Problem to solve:
Print this span of the material below exactly: the line with "Task: Click the", the line with "Image resolution: width=355", and every line between them, but nothing else.

Record extracts:
►
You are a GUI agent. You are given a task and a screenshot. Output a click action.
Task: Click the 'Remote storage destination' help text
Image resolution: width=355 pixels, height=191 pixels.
◄
►
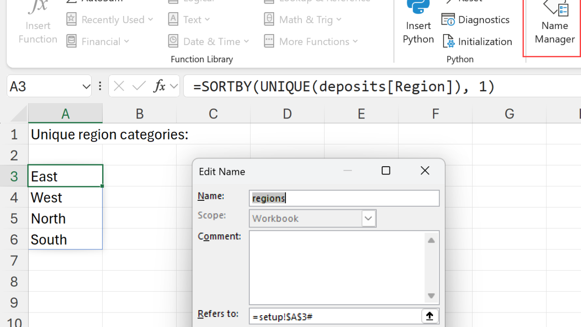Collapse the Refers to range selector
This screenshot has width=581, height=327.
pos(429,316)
◄
►
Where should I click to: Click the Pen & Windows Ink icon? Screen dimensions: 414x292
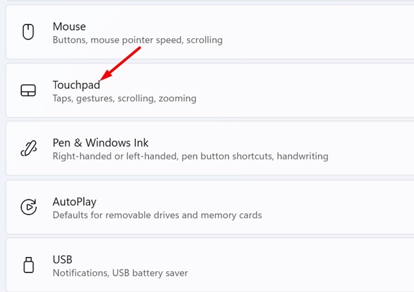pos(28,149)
◄
Result:
Task: Click the 'Remote storage destination' help text
Image resolution: width=355 pixels, height=191 pixels.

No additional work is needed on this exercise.